Database Administration
arcctl db manages databases on an Arc cluster. The subcommands map directly onto Arc's /api/v1/databases endpoints.
Quick reference
# List every database the active token can see
arcctl db list
# Inspect one database (info + its measurements)
arcctl db show production
# Create an empty database
arcctl db create metrics
# Drop a database and ALL its files (prompts y/N; use --yes to skip)
arcctl db drop old_metrics
db list
arcctl db list
arcctl db list -o json | jq '.databases[] | select(.measurement_count > 0)'
arcctl db list -o csv > inventory.csv
Output formats: table (default), json, csv. Rows are sorted by name across every format so JSON / CSV / table agree on row order.
Empty server (no databases) renders (no databases) so you know the call ran.
db show <name>
$ arcctl db show production
Database: production
Measurements: 4
┌─────────────┬───────┐
│ MEASUREMENT │ FILES │
├─────────────┼───────┤
│ cpu │ │
│ disk │ │
│ mem │ │
│ net │ │
└─────────────┴───────┘
Combines GET /api/v1/databases/:name with GET /api/v1/databases/:name/measurements.

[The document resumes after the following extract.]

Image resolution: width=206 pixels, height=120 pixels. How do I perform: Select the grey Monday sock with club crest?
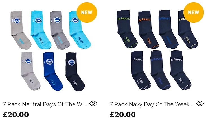(x=20, y=30)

JSON output (-o json) composes them into one object:
{
"database": { "name": "production", "measurement_count": 4 },
"measurements": [{ "name": "cpu" }, { "name": "disk" }, ...],
"count": 4
}
-o csv emits only the measurements list — the database header isn't tabular-shaped.
If either API call fails, arcctl exits with that error and prints nothing — better to fail loud than render half a view.
db create <name>
$ arcctl db create metrics
Created database "metrics" (created_at: 2026-05-31T23:39:58Z)
Server-side validation:
- Name must start with a letter and contain only alphanumeric, underscore (
_), or hyphen (-) characters, max 64. - Names
system,internal,_internalare reserved. - Creating a database that already exists returns HTTP 409.
The server's error messages surface verbatim, so a rejected create gives an actionable hint:
$ arcctl db create 1bad
Error: arc: Invalid database name: must start with a letter and contain only alphanumeric characters, underscores, or hyphens (max 64 characters) (HTTP 400)
db drop <name>
Destructive. Drops a database and all of its files.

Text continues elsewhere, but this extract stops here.